John and William Fisher

John and William Fisher of Cambridge were friends of Benjamin Flower during his time in Cambridge and may have been dissenters. John operated a linen-drapery business in Cambridge, and William Fisher was a Cambridge banker and woolendraper (UBD 2.491).  The two may have been related.

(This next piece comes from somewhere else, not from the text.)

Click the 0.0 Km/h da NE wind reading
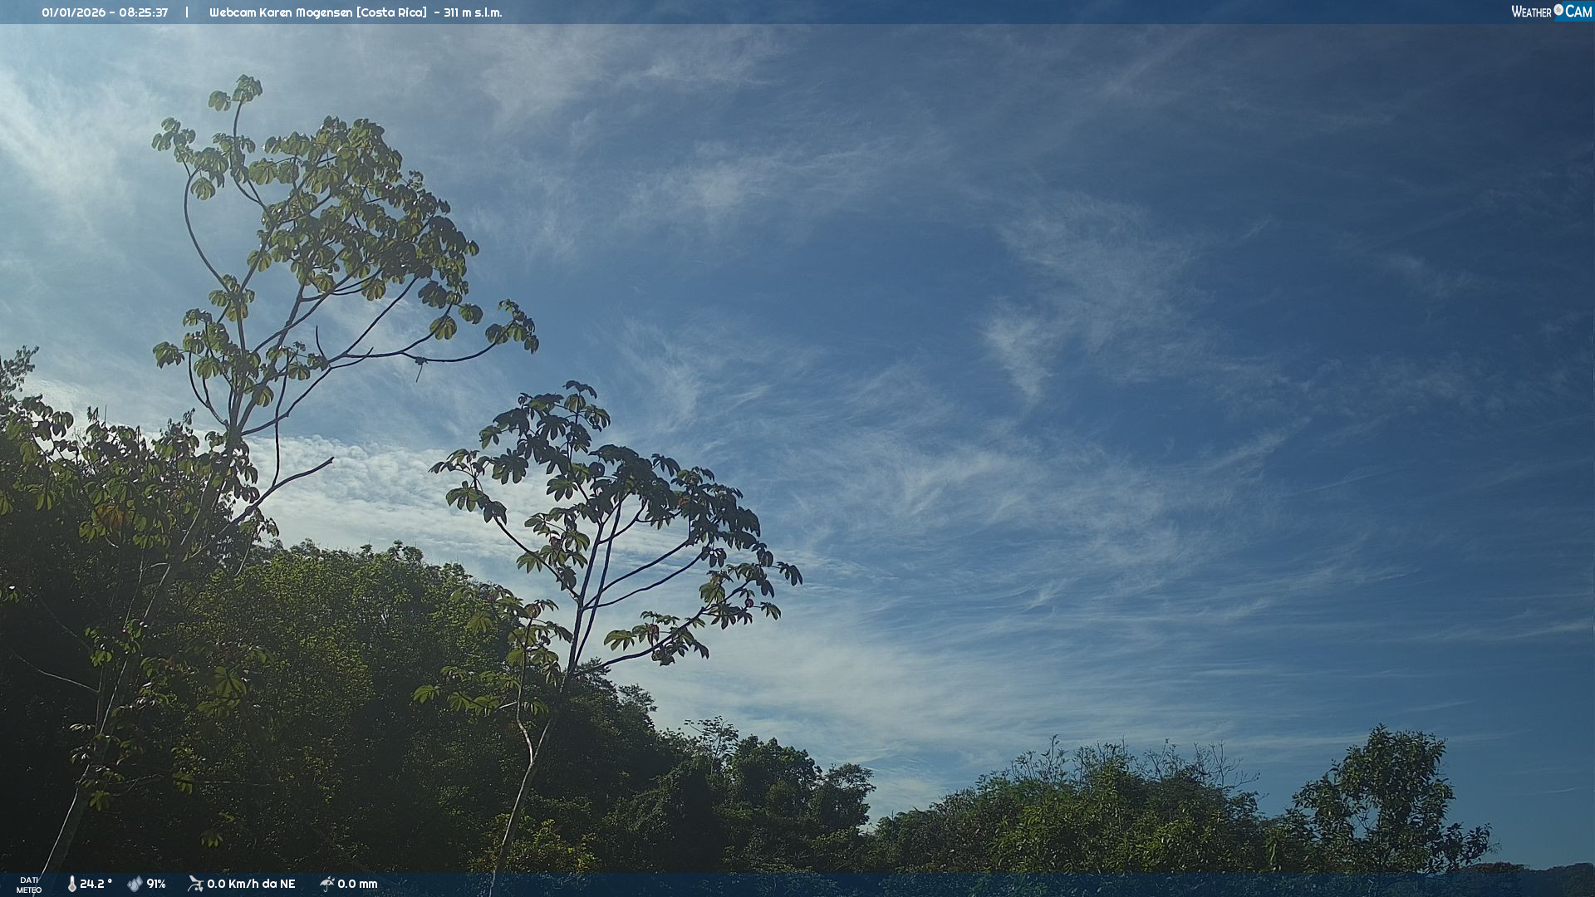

William Fisher helped create a subscription fund for the relief of the poor in January 1795 (Cambridge Intelligencer, 24 January 1795), to which the John Randall and his son, along with John Audley, Edward Ind, Peet Musgrave, Alderman Finch, John Finch, attorney, and other friends of Benjamin Flower contributed, helping to raise nearly £1000. In March 1800, after winning a court settlement for nearly £3000, Fisher became angry with Flower over what he considered to be an unfavorable account of the trial in the Intelligencer, resulting in a correspondence between the two men that Fisher published in the Cambridge Chronicle.  Flower, to defend the integrity of his paper, printed the same letters in the Intelligencer on 19 April 1800, with his own commentary.  In July 1802 Fisher became insolvent (his debts totaled more than £10,000) and his affairs were taken over by Flower’s friend, Peet Musgrave (Cambridge Intelligencer, 31 July 1802).